▶ **Assignment**: Restate the records that follow. Every word must match.

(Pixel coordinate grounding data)
..........

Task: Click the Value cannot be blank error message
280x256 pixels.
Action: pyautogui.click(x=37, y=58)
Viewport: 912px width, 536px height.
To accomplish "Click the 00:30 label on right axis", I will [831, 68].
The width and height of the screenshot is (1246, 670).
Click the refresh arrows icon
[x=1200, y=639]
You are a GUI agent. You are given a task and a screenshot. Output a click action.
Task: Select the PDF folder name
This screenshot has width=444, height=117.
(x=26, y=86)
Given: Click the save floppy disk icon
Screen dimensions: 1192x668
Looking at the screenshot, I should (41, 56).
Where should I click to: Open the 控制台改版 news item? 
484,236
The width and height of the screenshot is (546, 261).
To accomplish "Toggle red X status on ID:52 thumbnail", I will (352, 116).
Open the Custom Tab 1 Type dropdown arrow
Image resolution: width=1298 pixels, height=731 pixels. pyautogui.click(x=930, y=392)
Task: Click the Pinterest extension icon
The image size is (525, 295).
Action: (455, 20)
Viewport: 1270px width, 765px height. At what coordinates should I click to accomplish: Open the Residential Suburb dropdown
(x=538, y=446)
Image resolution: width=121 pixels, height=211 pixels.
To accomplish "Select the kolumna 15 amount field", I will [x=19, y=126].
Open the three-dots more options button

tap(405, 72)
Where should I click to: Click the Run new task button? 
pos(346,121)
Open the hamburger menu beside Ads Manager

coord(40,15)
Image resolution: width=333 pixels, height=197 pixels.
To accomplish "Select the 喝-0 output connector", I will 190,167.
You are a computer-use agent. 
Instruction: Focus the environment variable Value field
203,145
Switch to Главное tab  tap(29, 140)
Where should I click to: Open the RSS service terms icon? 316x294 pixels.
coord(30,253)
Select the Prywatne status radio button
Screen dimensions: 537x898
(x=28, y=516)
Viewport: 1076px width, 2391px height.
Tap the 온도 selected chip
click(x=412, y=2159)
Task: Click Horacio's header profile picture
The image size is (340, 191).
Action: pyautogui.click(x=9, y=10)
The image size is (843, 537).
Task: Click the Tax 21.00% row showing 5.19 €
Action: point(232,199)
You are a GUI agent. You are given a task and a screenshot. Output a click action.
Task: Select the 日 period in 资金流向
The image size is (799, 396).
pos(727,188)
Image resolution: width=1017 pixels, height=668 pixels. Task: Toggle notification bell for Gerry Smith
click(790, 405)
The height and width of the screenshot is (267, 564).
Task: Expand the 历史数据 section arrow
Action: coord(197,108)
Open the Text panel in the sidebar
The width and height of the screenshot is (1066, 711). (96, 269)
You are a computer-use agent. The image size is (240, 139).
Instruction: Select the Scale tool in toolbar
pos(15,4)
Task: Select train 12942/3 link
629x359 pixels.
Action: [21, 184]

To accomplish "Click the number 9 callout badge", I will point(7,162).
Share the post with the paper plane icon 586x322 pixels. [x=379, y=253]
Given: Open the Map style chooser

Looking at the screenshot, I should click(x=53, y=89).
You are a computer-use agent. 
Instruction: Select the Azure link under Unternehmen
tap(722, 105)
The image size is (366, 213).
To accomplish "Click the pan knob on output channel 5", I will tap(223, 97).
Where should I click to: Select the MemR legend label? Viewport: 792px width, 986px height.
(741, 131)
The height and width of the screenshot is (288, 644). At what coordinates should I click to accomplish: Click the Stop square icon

..........

▶ **Task answer**:
Task: Click the Value cannot be blank error message
280x256 pixels.
Action: pyautogui.click(x=37, y=58)
Viewport: 912px width, 536px height.
To accomplish "Click the 00:30 label on right axis", I will [831, 68].
The width and height of the screenshot is (1246, 670).
Click the refresh arrows icon
[x=1200, y=639]
You are a GUI agent. You are given a task and a screenshot. Output a click action.
Task: Select the PDF folder name
This screenshot has width=444, height=117.
(x=26, y=86)
Given: Click the save floppy disk icon
Screen dimensions: 1192x668
Looking at the screenshot, I should (41, 56).
Where should I click to: Open the 控制台改版 news item? 
484,236
The width and height of the screenshot is (546, 261).
To accomplish "Toggle red X status on ID:52 thumbnail", I will (352, 116).
Open the Custom Tab 1 Type dropdown arrow
Image resolution: width=1298 pixels, height=731 pixels. pyautogui.click(x=930, y=392)
Task: Click the Pinterest extension icon
The image size is (525, 295).
Action: (455, 20)
Viewport: 1270px width, 765px height. At what coordinates should I click to accomplish: Open the Residential Suburb dropdown
(x=538, y=446)
Image resolution: width=121 pixels, height=211 pixels.
To accomplish "Select the kolumna 15 amount field", I will [x=19, y=126].
Open the three-dots more options button

tap(405, 72)
Where should I click to: Click the Run new task button? 
pos(346,121)
Open the hamburger menu beside Ads Manager

coord(40,15)
Image resolution: width=333 pixels, height=197 pixels.
To accomplish "Select the 喝-0 output connector", I will 190,167.
You are a computer-use agent. 
Instruction: Focus the environment variable Value field
203,145
Switch to Главное tab  tap(29, 140)
Where should I click to: Open the RSS service terms icon? 316x294 pixels.
coord(30,253)
Select the Prywatne status radio button
Screen dimensions: 537x898
(x=28, y=516)
Viewport: 1076px width, 2391px height.
Tap the 온도 selected chip
click(x=412, y=2159)
Task: Click Horacio's header profile picture
The image size is (340, 191).
Action: pyautogui.click(x=9, y=10)
The image size is (843, 537).
Task: Click the Tax 21.00% row showing 5.19 €
Action: point(232,199)
You are a GUI agent. You are given a task and a screenshot. Output a click action.
Task: Select the 日 period in 资金流向
The image size is (799, 396).
pos(727,188)
Image resolution: width=1017 pixels, height=668 pixels. Task: Toggle notification bell for Gerry Smith
click(790, 405)
The height and width of the screenshot is (267, 564).
Task: Expand the 历史数据 section arrow
Action: coord(197,108)
Open the Text panel in the sidebar
The width and height of the screenshot is (1066, 711). (96, 269)
You are a computer-use agent. The image size is (240, 139).
Instruction: Select the Scale tool in toolbar
pos(15,4)
Task: Select train 12942/3 link
629x359 pixels.
Action: [21, 184]

To accomplish "Click the number 9 callout badge", I will point(7,162).
Share the post with the paper plane icon 586x322 pixels. [x=379, y=253]
Given: Open the Map style chooser

Looking at the screenshot, I should click(x=53, y=89).
You are a computer-use agent. 
Instruction: Select the Azure link under Unternehmen
tap(722, 105)
The image size is (366, 213).
To accomplish "Click the pan knob on output channel 5", I will tap(223, 97).
Where should I click to: Select the MemR legend label? Viewport: 792px width, 986px height.
(741, 131)
The height and width of the screenshot is (288, 644). At what coordinates should I click to accomplish: Click the Stop square icon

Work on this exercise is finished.